As you have said you example below will not produce an error but it may
not be working exactly as you expect. If you do not have the statment
"Option Base 1" at the top of your module then the way you have coded
this means that the arrays a and b are actually 2 element arrays and you
are using the second element of these arrays. This is because by default
the lower bound element of an array is 0.
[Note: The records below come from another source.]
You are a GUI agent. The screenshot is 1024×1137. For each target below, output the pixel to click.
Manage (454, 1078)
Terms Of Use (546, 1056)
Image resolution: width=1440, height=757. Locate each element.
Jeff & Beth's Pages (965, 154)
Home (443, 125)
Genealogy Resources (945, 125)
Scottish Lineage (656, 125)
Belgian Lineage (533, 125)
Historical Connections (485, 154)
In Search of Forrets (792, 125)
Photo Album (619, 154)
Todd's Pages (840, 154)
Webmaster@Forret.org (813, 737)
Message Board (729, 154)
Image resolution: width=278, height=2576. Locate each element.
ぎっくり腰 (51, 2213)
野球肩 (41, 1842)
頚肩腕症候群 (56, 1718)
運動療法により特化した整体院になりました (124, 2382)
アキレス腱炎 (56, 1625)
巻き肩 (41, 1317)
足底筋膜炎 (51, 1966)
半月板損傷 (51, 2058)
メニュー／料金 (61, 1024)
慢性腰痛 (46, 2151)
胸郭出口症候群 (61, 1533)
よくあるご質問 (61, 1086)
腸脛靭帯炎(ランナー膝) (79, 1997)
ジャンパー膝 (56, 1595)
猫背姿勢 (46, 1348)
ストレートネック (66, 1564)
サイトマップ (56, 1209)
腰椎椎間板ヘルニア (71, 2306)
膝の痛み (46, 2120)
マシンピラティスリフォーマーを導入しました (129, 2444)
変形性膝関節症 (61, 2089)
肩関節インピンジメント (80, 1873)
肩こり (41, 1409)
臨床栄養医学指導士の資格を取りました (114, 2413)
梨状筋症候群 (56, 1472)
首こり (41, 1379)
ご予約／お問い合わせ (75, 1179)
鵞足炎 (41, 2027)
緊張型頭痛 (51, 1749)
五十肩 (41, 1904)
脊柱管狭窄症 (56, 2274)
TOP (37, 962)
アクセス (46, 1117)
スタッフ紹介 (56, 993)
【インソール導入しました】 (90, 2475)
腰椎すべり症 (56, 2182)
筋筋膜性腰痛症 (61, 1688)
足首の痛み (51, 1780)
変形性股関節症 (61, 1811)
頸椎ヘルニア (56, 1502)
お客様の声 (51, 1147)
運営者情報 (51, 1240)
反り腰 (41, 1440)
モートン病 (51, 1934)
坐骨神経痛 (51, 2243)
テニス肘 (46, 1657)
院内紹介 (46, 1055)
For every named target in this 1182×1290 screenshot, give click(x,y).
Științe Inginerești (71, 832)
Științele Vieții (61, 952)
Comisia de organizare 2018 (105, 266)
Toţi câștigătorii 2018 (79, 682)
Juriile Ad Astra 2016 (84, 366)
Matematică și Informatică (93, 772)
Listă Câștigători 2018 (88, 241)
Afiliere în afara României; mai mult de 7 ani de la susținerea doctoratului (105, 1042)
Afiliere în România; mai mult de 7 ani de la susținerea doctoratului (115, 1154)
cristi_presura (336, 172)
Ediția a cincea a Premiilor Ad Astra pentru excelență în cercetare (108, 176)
So using the default Option Base of 0 your code could be:

Sub m()
Dim a()
Dim b()

Range("a1") = 100
'Range("a2") = 500 *'commented out*
num = Application.CountA([a:a])


For i = 1 To num
ReDim Preserve a(i - 1)
a(i - 1) = Cells(i, 1)
Next

Range("a1:a2").Clear
Range("a1") = 92
'Range("a2") = 800 *'commented out*

For i = 1 To num
ReDim Preserve b(i - 1)
b(i - 1) = Cells(i, 1)
Next

For i = 1 To num
MsgBox a(i - 1) - b(i - 1) 'NO ERROR returned
Next

End Sub

I apologise if you knew all this already
Regards
Rowan

 

[davidm]

Hi Rowan,


You are dead right! I fell into the hole of unwittingly using th
default Optional Base 0. I have been guilty a few times of thi
careless lapse. As a matter of precaution, I often avoid thi
situation by declaring my one-dimensional arrays as
columnar * Dim xArray( n to 1)* rather than the normal Row Di
xArray(n).

Thanks Rowan.


davi

 

[dbmathis]

What I do to get around this is create multidimensional arrays instead and just put arbitrary data in the second dimension.